Pour reprendre une expression à la mode (seule et unique fois sur ce site, promis !) : Nakata a fait le job. Sans doute les autres réalisateurs ont-ils pris plus de risques, mais son White Lily n’a rien de déshonorant et est même plus intéressant qu’une pléthore de roman pornos réalisés autrefois. Nakata a très bien choisi ses actrices, notamment Kaori Yamaguchi qui, avec ses 43 ans bien conservés, sait donner à Tokiko une séduction et une énergie sexuelle qui rend parfaitement crédible sa liaison avec un jeune homme qui pourrait être son fils.

A noter qu’en femme d’expérience qui à l’oeil, son personnage a vite fait de repérer combien l’agilité digitale de son élève peut être appliquée – avec bénéfice – à un autre type de vase.

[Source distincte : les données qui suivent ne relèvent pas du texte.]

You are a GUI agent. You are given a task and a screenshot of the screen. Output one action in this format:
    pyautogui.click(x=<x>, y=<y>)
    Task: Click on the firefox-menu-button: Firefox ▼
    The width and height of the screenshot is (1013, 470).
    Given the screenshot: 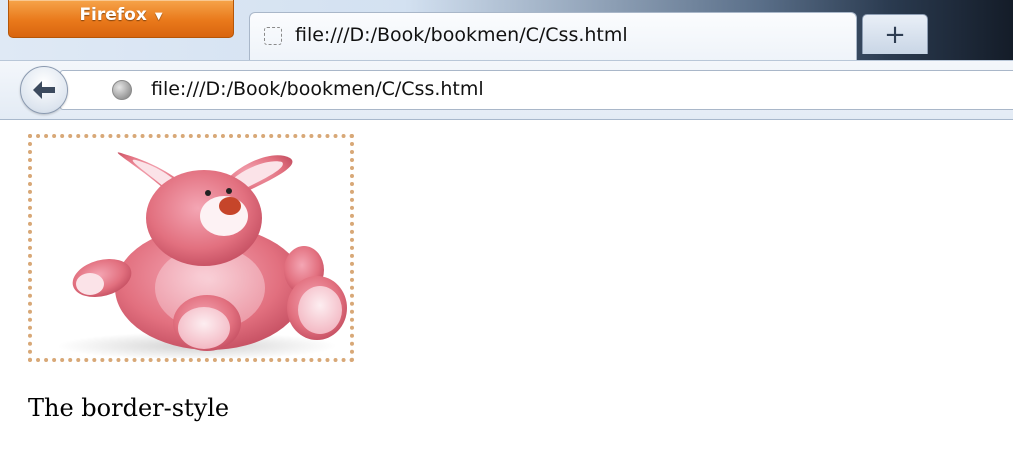 What is the action you would take?
    pyautogui.click(x=121, y=19)
     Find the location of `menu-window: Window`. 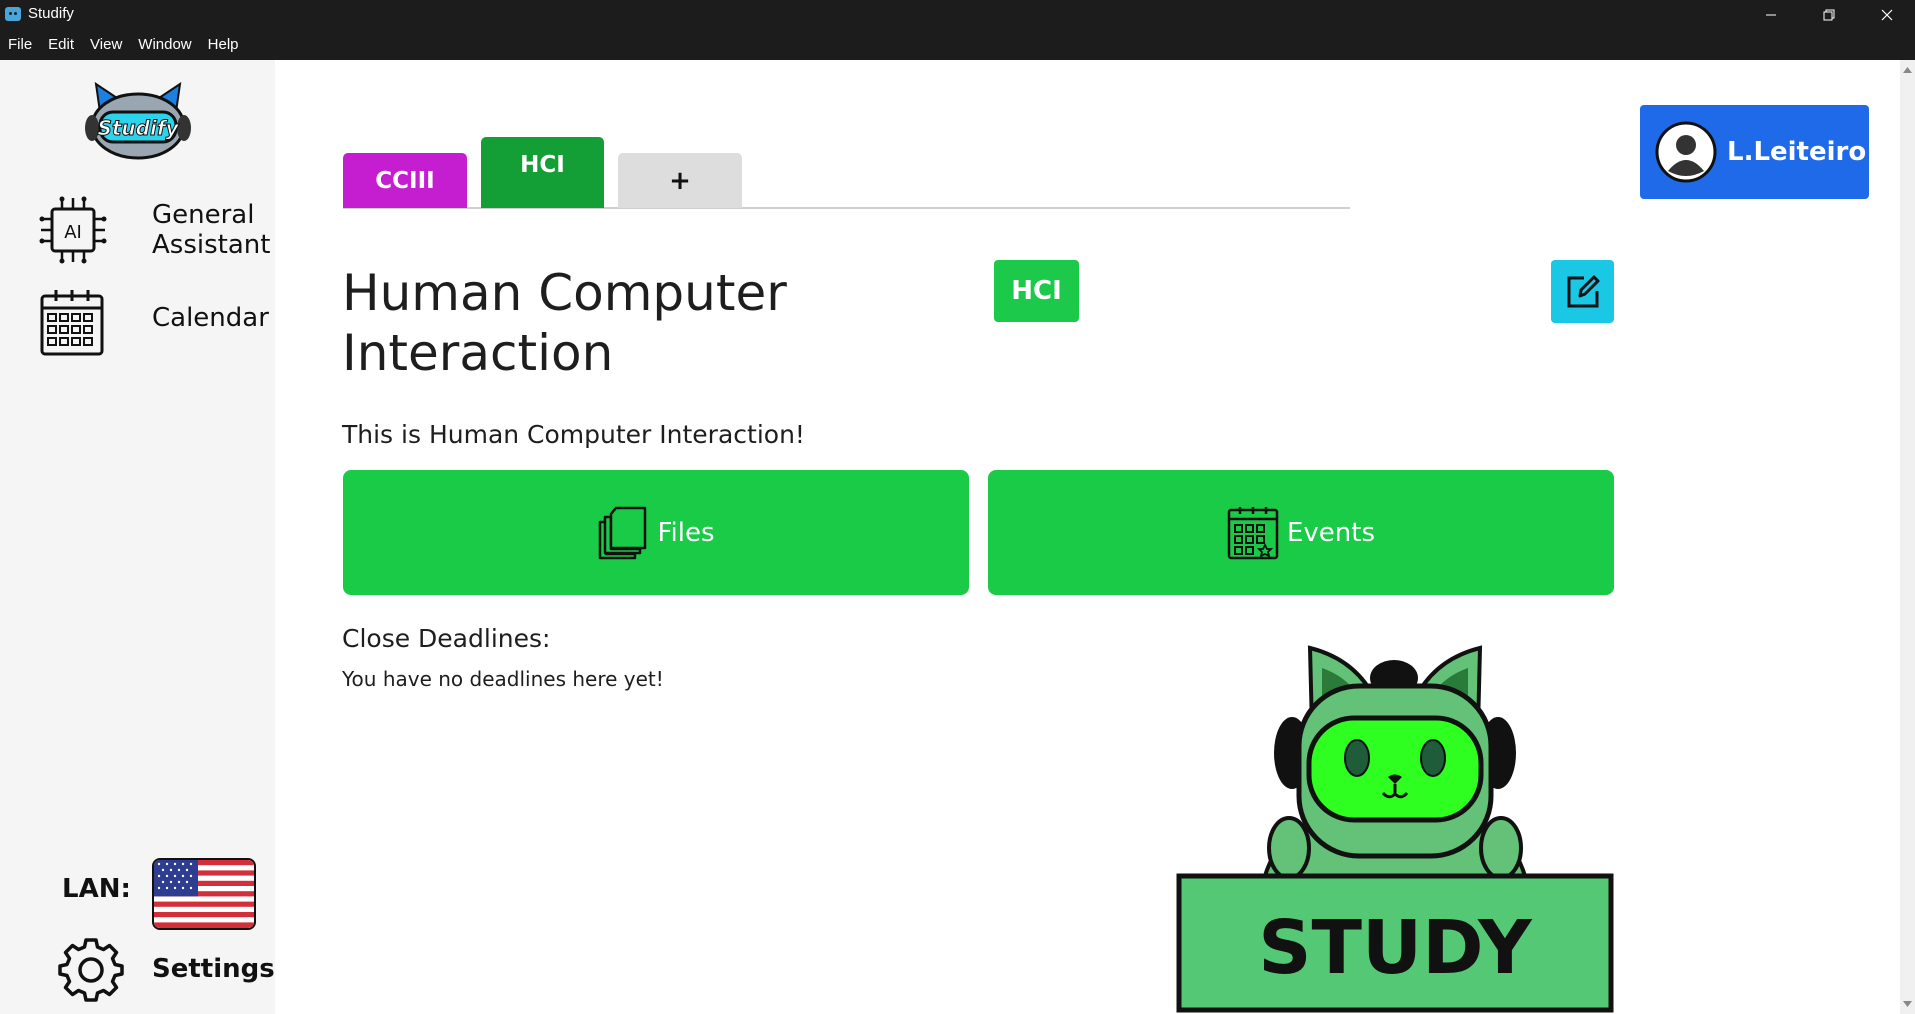

menu-window: Window is located at coordinates (164, 45).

Evidemment, on songe à Naomi Tani et sa plastique indépassable mais enfin, il fait reconnaître que Yamaguchi, avec un corps bien moins voluptueux que celui du glorieux modèle, charme favorablement les pupilles du spectateur. A cela s’ajoute des scènes de fesses particulièrement soignées, notamment celle donnant au film son titre. Le « white lily » en question, c’est évidemment la délicate fleur du sexe féminin que les deux femmes du film vont humer et lécher lors d’une scène baignant dans un blanc onirique et sur un sol recouvert de lys blanc. Là aussi, c’est un délire visuel parfaitement raccord avec ce qui a pu être fait dans certains vieux roman porno (1).

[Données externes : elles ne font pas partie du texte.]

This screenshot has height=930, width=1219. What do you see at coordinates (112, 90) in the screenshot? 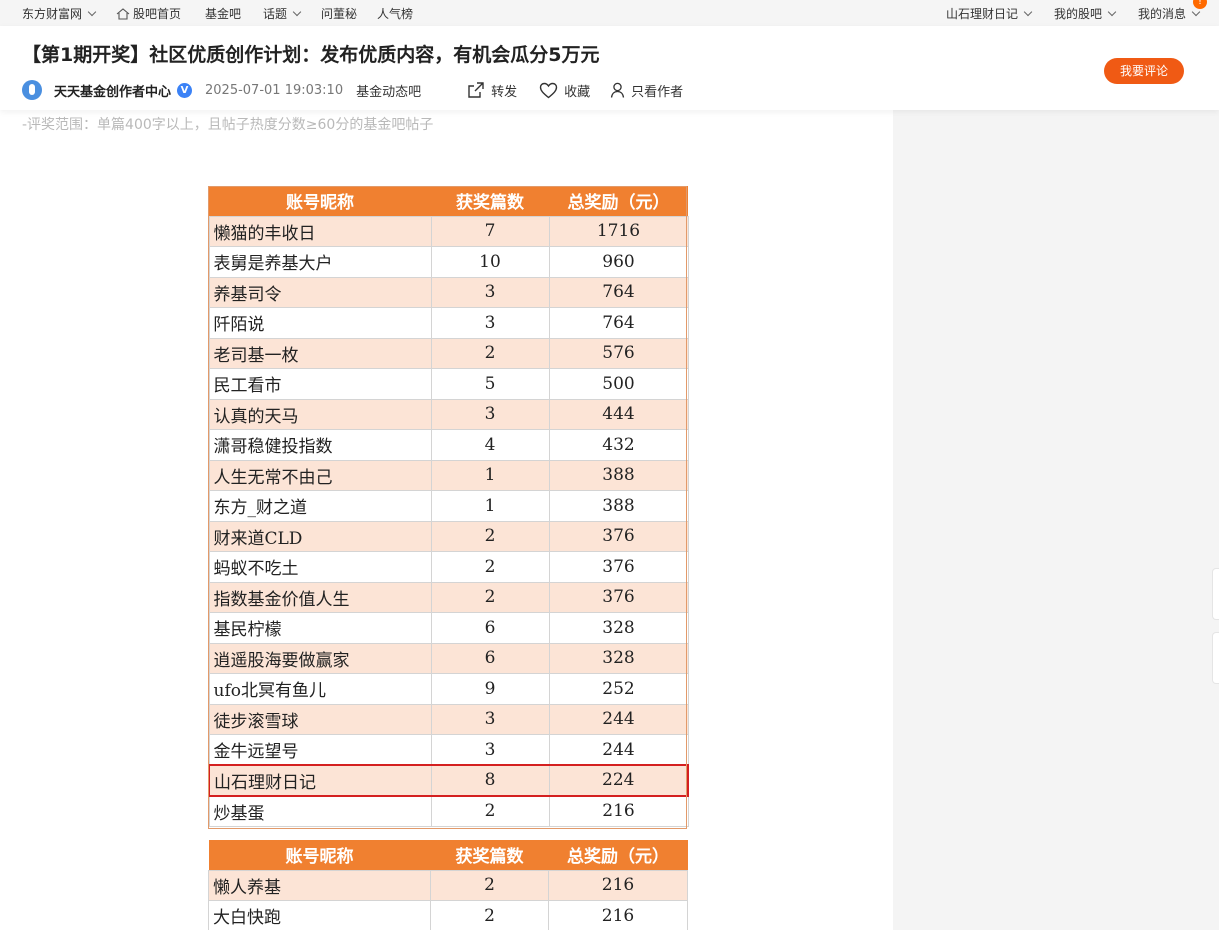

Le film fait 80 minutes (c’était un critère imposé par l’opération Reboot) et parvient à tenir éveillé l’attention du spectateur sans problème, alors même que les scènes érotiques sont en nombre limité. Il me reste à voir maintenant les quatre autres films pour pouvoir comparer mais White Lily peut d’ores et déjà apparaître comme une entrée en matière sage, faite d’un certain conservatisme mais d’un conservatisme à l’image des lys du film…

bien léché.

De quoi donner envie de voir d’autres films du genre signé Nakata, et si possible d’autre incursions de Kaori Yamaguchi dans l’univers du pinku.

7/10

(1) A comparer aussi avec le Lesbian World : Ecstasy de Konuma, qui possède peut-être une scène de ce type. Du reste je ne sais pas si White Lily est un hommage ou un remake de ce film.